You send me an email and you expect me to take you seriously. You mention in your email that you have attached your CV for me to look at. No, you have not! Where is it? Of course, I will not reply to you and ask for it. FAIL.

I know I sound harsh and you probably would take offence, but please consider that you undermine my profession, you undervalue my degrees and experience and you are probably going to be employed on a freelance basis by agencies in India, paying you 0.02-0.03 Euros per word (you are categorized as a bottom-feeder in our world, by the way!) and you throw me off the market ladder that I have so hard tried to climb. Please, consider a different career, PLEASE!

This Post Has 6 Comments
  1. Hi,

    I feel your pain as I receive more than 20 resumes each day, most from zombie translators or other fake identities. I am setting up rules in Outlook to send them directly to the trash. I only check those that mention a particular reference so I know they are answering a job offer.

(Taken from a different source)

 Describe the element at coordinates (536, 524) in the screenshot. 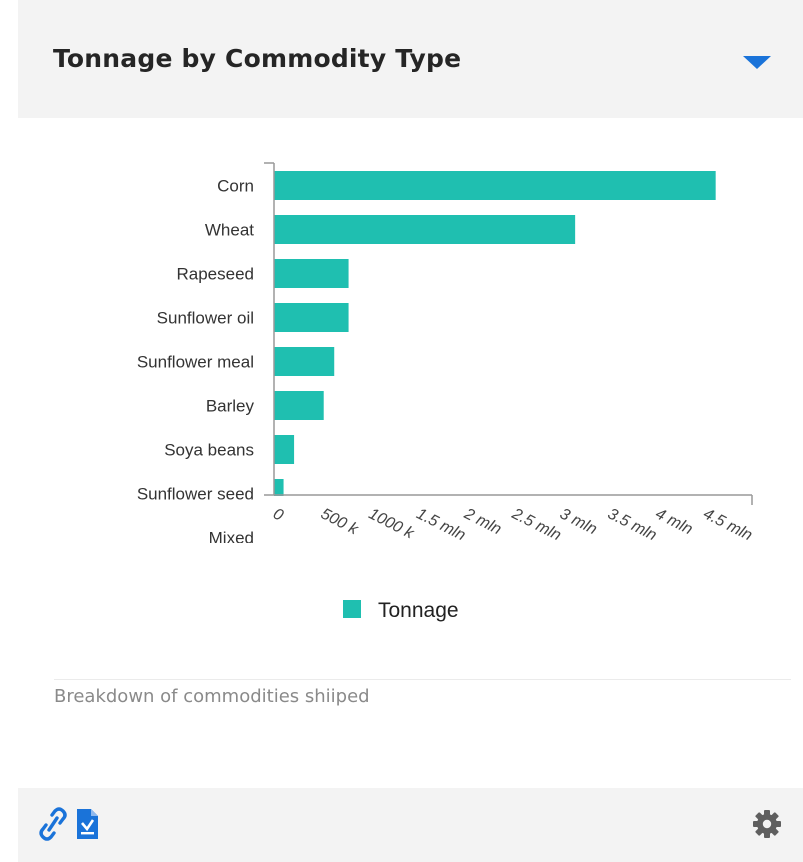

I see `x-tick-label: 2.5 mln` at that location.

    Another annoying thing is when translators send huge attachments.

    1. Mike,

      Thank you very much for your comment. I really do not mind receiving CVs, even though I am a freelancer not an agent. I would prefer if potential translators took more care to what they write and to how they justify their ability and skills to become a translator.

      Thanks again for your comment!

  2. I am both a freelancer and an agency (although I tend to be more of the second over time).

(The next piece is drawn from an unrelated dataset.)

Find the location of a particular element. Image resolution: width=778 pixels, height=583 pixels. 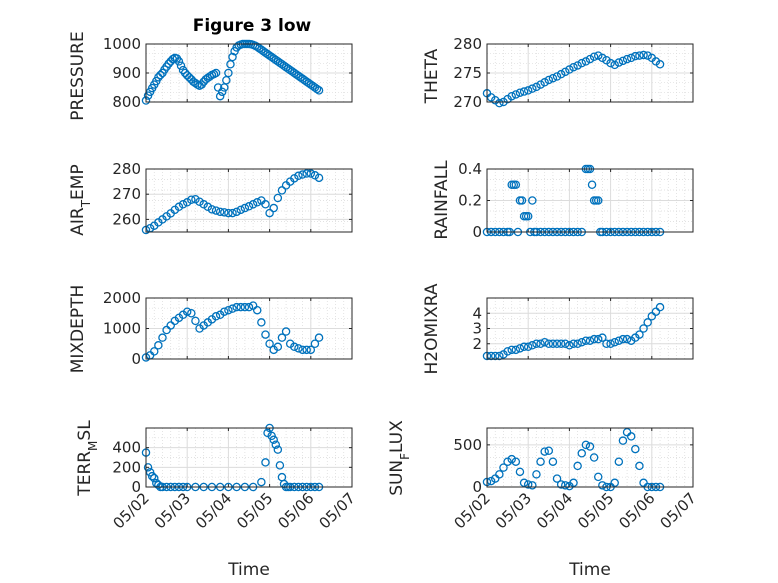

panel-theta: 270 275 280 THETA is located at coordinates (558, 73).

    I don’t mind getting resumes either, it’s just the amount of CVs we get and the low quality which is annoying.

    Sending resumes to agencies is often a question of luck as you may be contacting an agency which is looking for your profile at that very moment. I put myself in the freelancer’s shoes who doesn’t want to personalize their CV since the response rate from agencies is very low. I find that applying for a job in particular increases your chances of being contacted again by the agency more than applying out of the blue, but maybe it’s just my impression.

    Mike

    1. Wow! Both! I always admire people like yourself! And I do agree completely with what you are saying!
      Haha, yes I did edit it, but as you see, I take your comments into consideration! Two sets of eyes are better than one!
      I have started a series of blog posts (So, graduation! Translator? And then what? My story!), and I would like you to write yours, if you so wish! In fact, it will be an honour! Please, think about it and feel free to email it to me!
      Have a great weekend and thank you again for all your comments!

  3. Hi Konstantina,
    I enjoyed reading your post (even though I am one of those translators sending emails and CV, which however I always attach). I have seen so many examples of bad grammar and spelling from people claiming to be translators and (god forbid) proof-readers and each time it drives me mad. I don’t think I am being pedantic because after all our job is all about words AND grammar AND spelling (and many other things that can only be learnt by actually studying translation and through practice). I feel that these ‘self-made’ translators belittle and actually undermine our profession. I have been a translator for over 20 years, but that does not mean that I can do without a spellchecker…. 😉

    1. Hi Federica,

      Thank you for your email! This is exactly what I mean. Please, do not get me wrong, sending CVs is how I started a lot of collaorations. What I mean is that if one wants to be taken seriously, one needs to be a little more careful!

      Thanks again for your comment! Greetings from Crete!